Our Founding Fathers wanted a republic, not a democracy
August 15, 2013
In a recent column "U.S. system ruled by 'tyranny of the minority,'" Nancy Eubanks stated that everyone would agree that the Founding Fathers "wanted to form a representative democracy — democracy defined as a form of government ruled by the majority of the people."
I would disagree and suggest that she stop reciting popular talking points and review our history. The Founding Fathers did not want democracy to rule. "Hence it is that democracies have ever been spectacles of turbulence and contention; have ever been found incompatible with personal security or the rights of property; and in general have been as short in their lives as they have been violent in their deaths … A republic, by which I mean a government in which a scheme of representation takes place, opens a different prospect and promises the cure for which we are seeking." — James Madison, Federalist Papers No. 10.
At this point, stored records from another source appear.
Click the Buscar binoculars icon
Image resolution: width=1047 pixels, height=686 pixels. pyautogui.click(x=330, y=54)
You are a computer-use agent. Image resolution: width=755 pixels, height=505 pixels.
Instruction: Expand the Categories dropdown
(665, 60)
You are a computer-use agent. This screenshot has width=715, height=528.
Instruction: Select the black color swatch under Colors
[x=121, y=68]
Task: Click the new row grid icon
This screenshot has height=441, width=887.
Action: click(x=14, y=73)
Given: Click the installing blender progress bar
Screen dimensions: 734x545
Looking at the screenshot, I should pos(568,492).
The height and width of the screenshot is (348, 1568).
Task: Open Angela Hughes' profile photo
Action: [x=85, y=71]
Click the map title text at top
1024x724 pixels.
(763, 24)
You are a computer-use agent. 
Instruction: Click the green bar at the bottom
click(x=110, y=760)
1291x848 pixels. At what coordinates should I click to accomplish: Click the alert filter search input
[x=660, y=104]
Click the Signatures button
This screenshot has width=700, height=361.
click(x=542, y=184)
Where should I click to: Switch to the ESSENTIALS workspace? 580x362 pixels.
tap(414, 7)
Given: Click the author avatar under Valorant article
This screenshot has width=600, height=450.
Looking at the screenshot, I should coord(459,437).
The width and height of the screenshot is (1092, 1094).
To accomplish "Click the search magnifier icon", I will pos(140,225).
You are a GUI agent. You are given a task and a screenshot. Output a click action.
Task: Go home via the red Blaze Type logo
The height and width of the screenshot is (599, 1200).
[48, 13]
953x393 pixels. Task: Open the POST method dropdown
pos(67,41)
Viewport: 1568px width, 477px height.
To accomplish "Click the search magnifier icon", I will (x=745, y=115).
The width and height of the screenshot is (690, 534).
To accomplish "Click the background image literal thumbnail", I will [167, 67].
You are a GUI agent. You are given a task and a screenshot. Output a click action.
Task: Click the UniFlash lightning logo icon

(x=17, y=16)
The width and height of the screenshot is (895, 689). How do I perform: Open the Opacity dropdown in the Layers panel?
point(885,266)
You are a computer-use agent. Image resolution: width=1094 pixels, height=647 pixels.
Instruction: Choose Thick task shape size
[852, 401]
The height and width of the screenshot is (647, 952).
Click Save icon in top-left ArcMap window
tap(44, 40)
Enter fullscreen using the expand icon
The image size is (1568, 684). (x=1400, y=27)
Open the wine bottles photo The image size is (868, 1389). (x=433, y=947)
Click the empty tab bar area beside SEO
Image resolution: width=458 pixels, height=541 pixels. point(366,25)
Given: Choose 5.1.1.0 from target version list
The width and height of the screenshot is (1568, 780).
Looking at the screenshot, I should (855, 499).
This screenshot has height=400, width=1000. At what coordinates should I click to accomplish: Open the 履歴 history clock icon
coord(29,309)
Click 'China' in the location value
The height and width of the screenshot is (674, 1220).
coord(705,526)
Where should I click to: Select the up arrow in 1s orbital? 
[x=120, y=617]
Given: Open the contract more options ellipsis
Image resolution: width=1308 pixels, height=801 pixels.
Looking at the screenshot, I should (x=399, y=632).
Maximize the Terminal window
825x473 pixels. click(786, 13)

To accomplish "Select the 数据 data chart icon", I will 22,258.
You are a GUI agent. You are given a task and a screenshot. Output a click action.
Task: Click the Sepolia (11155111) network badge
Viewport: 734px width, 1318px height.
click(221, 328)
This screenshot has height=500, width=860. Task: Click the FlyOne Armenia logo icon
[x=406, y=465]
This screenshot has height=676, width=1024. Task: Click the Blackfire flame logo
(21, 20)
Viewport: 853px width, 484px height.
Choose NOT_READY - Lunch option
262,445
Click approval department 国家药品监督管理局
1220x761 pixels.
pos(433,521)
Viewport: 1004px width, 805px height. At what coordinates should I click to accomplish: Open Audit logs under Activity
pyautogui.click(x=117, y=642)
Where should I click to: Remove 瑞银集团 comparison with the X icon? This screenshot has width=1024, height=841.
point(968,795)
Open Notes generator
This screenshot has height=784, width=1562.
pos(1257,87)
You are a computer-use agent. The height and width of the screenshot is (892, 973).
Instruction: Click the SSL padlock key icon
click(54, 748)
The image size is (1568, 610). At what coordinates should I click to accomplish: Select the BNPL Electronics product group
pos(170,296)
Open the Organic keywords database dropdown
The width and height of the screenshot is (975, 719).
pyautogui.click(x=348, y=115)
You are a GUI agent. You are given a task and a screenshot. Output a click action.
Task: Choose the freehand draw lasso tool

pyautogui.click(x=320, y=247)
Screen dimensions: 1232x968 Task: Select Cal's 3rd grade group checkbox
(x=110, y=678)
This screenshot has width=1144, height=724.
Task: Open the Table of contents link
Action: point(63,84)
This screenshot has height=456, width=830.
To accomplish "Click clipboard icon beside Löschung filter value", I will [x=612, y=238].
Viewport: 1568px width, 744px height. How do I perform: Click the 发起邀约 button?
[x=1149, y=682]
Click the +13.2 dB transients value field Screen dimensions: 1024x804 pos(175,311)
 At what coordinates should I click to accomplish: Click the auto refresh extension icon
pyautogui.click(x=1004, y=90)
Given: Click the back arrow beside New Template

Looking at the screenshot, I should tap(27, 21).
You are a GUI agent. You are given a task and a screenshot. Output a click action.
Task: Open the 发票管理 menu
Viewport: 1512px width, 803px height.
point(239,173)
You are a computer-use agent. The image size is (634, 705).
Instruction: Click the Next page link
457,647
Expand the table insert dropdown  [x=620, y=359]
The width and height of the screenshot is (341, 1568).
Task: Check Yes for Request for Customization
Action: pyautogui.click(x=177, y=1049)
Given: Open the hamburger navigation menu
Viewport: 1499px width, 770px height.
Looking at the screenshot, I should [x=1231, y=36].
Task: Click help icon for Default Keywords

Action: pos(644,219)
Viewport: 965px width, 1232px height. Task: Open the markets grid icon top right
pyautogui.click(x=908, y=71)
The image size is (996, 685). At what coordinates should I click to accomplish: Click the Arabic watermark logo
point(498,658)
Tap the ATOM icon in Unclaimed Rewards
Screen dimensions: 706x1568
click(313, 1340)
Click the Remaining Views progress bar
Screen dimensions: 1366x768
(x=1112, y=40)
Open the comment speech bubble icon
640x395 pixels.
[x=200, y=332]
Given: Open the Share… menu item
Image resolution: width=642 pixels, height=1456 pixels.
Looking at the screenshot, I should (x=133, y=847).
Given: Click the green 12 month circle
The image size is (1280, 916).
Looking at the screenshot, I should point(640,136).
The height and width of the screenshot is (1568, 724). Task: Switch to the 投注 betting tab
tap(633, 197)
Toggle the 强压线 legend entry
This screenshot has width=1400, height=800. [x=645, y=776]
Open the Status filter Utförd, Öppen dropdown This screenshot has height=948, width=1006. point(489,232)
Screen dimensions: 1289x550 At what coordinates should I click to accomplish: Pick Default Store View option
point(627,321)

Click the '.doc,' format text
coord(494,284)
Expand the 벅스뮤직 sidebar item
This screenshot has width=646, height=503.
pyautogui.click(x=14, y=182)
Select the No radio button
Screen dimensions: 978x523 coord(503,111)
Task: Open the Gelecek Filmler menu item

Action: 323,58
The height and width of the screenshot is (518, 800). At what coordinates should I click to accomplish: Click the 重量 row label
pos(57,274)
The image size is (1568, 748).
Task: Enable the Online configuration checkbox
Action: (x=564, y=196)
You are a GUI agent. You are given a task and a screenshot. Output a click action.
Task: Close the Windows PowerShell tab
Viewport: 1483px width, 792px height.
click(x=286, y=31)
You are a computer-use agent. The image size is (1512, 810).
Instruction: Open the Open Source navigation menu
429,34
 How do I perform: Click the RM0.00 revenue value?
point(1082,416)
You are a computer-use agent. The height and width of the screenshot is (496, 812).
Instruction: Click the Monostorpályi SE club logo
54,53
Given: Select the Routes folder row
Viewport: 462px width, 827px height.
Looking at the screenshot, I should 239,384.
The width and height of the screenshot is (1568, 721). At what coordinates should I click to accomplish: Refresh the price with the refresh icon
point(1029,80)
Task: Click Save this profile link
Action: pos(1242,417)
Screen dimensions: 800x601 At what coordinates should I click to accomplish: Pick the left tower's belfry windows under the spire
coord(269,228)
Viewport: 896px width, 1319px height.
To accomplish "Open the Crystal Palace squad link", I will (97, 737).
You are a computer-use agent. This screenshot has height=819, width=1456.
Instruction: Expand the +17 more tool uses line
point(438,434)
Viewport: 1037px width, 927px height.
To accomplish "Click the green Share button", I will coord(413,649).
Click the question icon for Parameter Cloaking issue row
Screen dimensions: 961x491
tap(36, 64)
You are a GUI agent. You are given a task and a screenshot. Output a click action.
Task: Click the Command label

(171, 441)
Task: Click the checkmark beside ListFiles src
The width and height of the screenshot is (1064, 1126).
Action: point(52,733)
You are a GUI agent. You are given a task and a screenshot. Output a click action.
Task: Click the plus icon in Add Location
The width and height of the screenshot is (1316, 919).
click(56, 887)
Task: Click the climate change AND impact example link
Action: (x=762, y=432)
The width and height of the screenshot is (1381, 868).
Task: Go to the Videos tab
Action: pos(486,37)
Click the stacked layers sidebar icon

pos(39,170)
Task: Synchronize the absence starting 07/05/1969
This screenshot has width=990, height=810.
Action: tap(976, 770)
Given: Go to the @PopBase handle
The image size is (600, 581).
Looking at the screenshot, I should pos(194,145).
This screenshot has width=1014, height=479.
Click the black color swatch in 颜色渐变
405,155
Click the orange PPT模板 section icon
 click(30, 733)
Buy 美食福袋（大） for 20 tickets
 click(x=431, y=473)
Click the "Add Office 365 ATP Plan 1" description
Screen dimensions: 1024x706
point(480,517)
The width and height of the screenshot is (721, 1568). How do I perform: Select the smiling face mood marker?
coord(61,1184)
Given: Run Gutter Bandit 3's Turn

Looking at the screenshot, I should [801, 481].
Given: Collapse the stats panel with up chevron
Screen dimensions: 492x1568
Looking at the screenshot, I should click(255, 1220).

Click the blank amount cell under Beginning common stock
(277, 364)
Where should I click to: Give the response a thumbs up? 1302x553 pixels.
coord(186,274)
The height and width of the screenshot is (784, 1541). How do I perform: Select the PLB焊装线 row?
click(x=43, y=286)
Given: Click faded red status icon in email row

Marvin Simkin said: "Democracy is not freedom. Democracy is two wolves and a lamb voting on what to eat for lunch. Freedom comes from the recognition of certain rights which may not be taken, not even by a 99 percent vote."
True democracy is the tyranny of the majority. True democracy is mob rule. Thankfully, we do not live in a democracy. We live in a republic. Article IV Section 4, of the Constitution: "The United States shall guarantee to every State in this Union a Republican Form of government … "
And living in this republic means that every voice matters, majorities do not rule and those with the loudest voices do not automatically win. The will of the people means all of the people.
Eubanks pointed out that the Founding Fathers worried about the tyranny of the majority and safeguarded against it, and that the Constitution works well by not allowing it to happen.
Then she claimed that government is dysfunctional because, since polls show that the majority of the people are in favor of gun control and immigration reform, "the will of the people is being thwarted." I submit that you have no problem with the "tyranny of the majority" — so long as you are in the majority. Were you in the minority on these issues, you would be grateful that you live in a republic — and not a democracy.
Eubanks cites polls when those polls are on her side. But, as we should all know, anyone can find polls that back up their point of view. But how poll questions are phrased and how research is done can strongly affect the outcome. And, often, the people who pay for these polls have a great interest in affecting that outcome.
As for those two pesky Senate votes she feels give Wyoming too much sway: That little detail is in the same Constitution that you believe "has worked well for us for more than 200 years."
The Senate of the United States shall be composed of two senators from each state. [U.S. Constitution, Article I, section 3, clause 1]. Each state gets two senators so that heavily populated states can't drown out the interests of those with smaller populations. That's one of those safeguards against the "tyranny of the majority" our Founding Fathers saw fit to provide.
Those same low-population states also get fewer representatives in the House. Wyoming, Alaska, Delaware, Montana, Vermont and both Dakotas each get only one House representative. The House represents the people — thus representation is based on population. The Senate represents the states' interests. That's why they all get two.
The Founding Fathers didn't agree on much when they were constructing the Constitution. They had some nasty verbal knock-down, drag-out fights over key points of it. But, in the end, they came up with something that worked for everyone. And the entire contents can fit in your pocket.
With that in mind, I suggest that we stop trying to pass comprehensive anything and instead tackle big issues the way you would eat an elephant — one bite at a time. One piece of a problem equals one bill. No pork, no riders, no more than a few pages long, no nasty surprises that take more time and money to fix than would have been necessary if we had taken one, small bite at a time.
St. Francis of Assisi said, "Start by doing what's necessary, then what's possible, and suddenly you are doing the impossible." Wise words.
Carol Dexter lives in the "Little Town" of Washington.